Little Wall Catcher

li.jpg

Meet Li. She’s a local in Jinshanling, China, who stands at approximately 4’11 and motors around at 65 wearing an old, old red Nike hat, trousers, and her favourite pair of hand-me-up sneaks she inherited from her grandchild. She shuffled alongside our tour group on The Great Wall, fulfilling her duties as a Wall Catcher. She carried the doctor’s medical backpack that hung almost to her bum, offered a tiny, surprisingly strong hand to yank us up the steepest of steps, and yelled in her limited second language, “slow, slow!” and, “careful!” all day. Her laughter was a deep belly burst, the kind you’d only expect to escape from the throat of a large, middle-aged man named Bruce… or Hoyt. Her smile was a permanent fixture on her face the same as her nose, her physical state barely revealed a hint of her unmatched Great Wall mileage and the history in her eyes rivalled that of the Great Wonder itself.

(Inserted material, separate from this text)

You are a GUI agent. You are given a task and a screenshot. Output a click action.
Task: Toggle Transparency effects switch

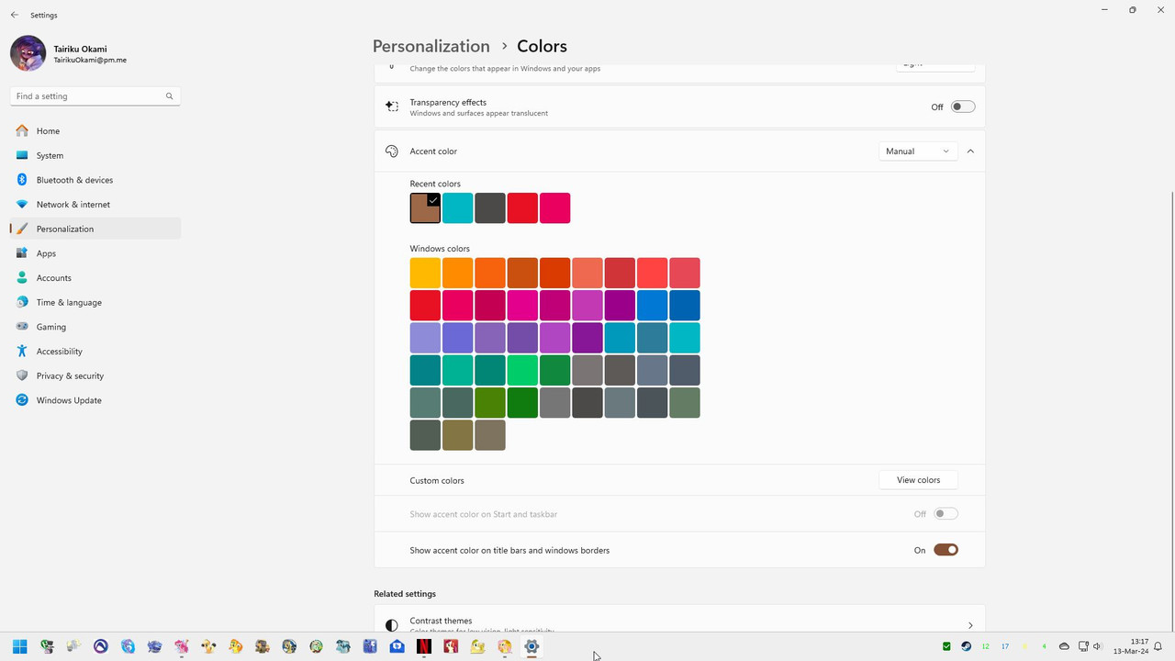click(962, 106)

At the end of our day’s climb, she suddenly turned and sprinted back toward the wall, shouting in her native tongue and waving her hands in the air like a mad woman. We all looked at each other in confusion as she disappeared, her hollers still lingering in the dust behind her. We stood and waited, unsure of her dilemma. When she finally came back down the hill, we saw in her right hand the source of her panic. She carried with her a plastic bag; one she had kept at her side the entire day, repeatedly counting its contents. Inside that bag were our empty bottles we would have tossed aside had she not asked to keep them all. The plastic stretched to its limits, threatening to tear with every bounce as she ran toward us, waving and smiling and pointing at the bag. She laughed and shook her head at herself, did the old face-palm and breathed a sigh of relief that would’ve put out every candle on a 99-year-old’s birthday cake.

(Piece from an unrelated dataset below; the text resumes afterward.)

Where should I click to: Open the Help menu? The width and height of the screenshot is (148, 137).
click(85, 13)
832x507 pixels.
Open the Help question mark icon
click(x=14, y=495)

I thought of her today as I continued my never-ending job hunt and felt the wrinkles of worry on my forehead caused by unemployment. I imagine Little Li the Wall Catcher is somewhere collecting bottles and aiding Westerners on their climb, and I am here using advanced technology to apply for jobs I am qualified for because of an opportunity for higher education.

Perspective. One of our basic needs Maslow mighta missed.